Australian utilities invest in advanced water and wastewater infrastructure. But with very long-lived assets it is also true that we have a massive legacy to the past. Water is cheap in Australia because our previous generations built many the assets we use today. They built them and they paid for them, and they passed them onto us, virtually debt free and in great working order. We are like teenagers who have been given a car by their parents and only pay for the scheduled servicing.
Think Warragamba Dam in Sydney near where I live. Completed in 1960 and still supplying water to most people in Sydney today. We pay little for the cost of the dam. We also pay little for the vast hidden network of pipes and tunnels under our cities. Thousands of kilometers of pipes under every city which we rarely think about, built and paid for by the last generation.
But you can see where this is going. Water will always be excellent value, but it can’t be cheap forever.
All around Australia we have used up the capacity in those systems which were built up to 70 years ago. They are starting to need more maintenance and replacement to last for the next 100 years. Australia has a rapidly growing population and every one of the Government’s targeted 1.2 million new homes will need a water and wastewater connection. Servicing growth costs more when you are getting the existing services at a low price. Oh, and there is that thingy climate change to prepare for, which involves more recycling and desalination as well as preparing for extreme events.

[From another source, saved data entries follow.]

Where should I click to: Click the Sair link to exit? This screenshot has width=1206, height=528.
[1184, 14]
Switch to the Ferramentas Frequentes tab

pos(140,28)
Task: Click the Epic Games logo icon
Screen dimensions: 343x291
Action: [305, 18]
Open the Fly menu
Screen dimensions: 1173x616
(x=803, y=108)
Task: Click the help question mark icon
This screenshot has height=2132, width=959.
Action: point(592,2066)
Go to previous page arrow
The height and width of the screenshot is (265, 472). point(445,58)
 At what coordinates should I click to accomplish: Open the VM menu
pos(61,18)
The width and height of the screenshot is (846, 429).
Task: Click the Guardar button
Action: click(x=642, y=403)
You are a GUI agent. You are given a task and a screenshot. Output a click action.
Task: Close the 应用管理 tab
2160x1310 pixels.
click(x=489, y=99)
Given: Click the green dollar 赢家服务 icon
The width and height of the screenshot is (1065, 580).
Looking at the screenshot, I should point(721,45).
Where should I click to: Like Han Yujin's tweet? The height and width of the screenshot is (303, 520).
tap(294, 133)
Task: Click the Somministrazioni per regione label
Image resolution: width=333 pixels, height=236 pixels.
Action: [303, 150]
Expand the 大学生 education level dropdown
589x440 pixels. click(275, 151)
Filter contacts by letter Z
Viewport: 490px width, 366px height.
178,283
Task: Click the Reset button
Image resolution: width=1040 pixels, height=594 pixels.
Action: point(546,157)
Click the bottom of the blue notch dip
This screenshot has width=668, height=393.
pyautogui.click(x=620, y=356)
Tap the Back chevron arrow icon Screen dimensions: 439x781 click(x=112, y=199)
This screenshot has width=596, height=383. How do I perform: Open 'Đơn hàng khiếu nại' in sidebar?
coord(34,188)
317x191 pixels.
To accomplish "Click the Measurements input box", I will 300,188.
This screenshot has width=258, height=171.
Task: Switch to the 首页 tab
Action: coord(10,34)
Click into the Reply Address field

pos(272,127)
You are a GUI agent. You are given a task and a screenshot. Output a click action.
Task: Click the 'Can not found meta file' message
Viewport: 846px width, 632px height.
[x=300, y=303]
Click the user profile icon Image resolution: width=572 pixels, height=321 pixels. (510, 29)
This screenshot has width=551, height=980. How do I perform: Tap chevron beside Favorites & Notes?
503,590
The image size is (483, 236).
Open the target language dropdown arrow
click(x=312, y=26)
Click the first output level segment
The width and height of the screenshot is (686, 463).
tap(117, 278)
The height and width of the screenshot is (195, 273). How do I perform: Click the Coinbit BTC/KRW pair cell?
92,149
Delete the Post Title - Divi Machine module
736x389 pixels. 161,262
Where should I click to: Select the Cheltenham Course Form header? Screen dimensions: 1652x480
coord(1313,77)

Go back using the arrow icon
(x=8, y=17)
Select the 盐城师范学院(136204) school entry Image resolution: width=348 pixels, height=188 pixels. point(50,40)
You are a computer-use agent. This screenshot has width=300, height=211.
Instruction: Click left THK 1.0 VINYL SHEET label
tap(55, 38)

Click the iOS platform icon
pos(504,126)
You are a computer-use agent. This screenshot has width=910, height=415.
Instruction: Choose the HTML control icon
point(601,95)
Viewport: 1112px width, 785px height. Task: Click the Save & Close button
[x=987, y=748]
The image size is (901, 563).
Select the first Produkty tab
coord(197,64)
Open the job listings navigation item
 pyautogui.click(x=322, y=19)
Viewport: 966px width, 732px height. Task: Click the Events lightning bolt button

So, the short answer to why bills will go up is that this generation needs to pay its fair share and even start considering what it might leave to its children and grandchildren. Blunt, I know, but there you have it.
Water is a basic human right, and the water industry will always look after those that can’t afford to pay, particularly during the cost of living crisis. But for the rest of us who can pay, we really can’t complain about paying a bit more.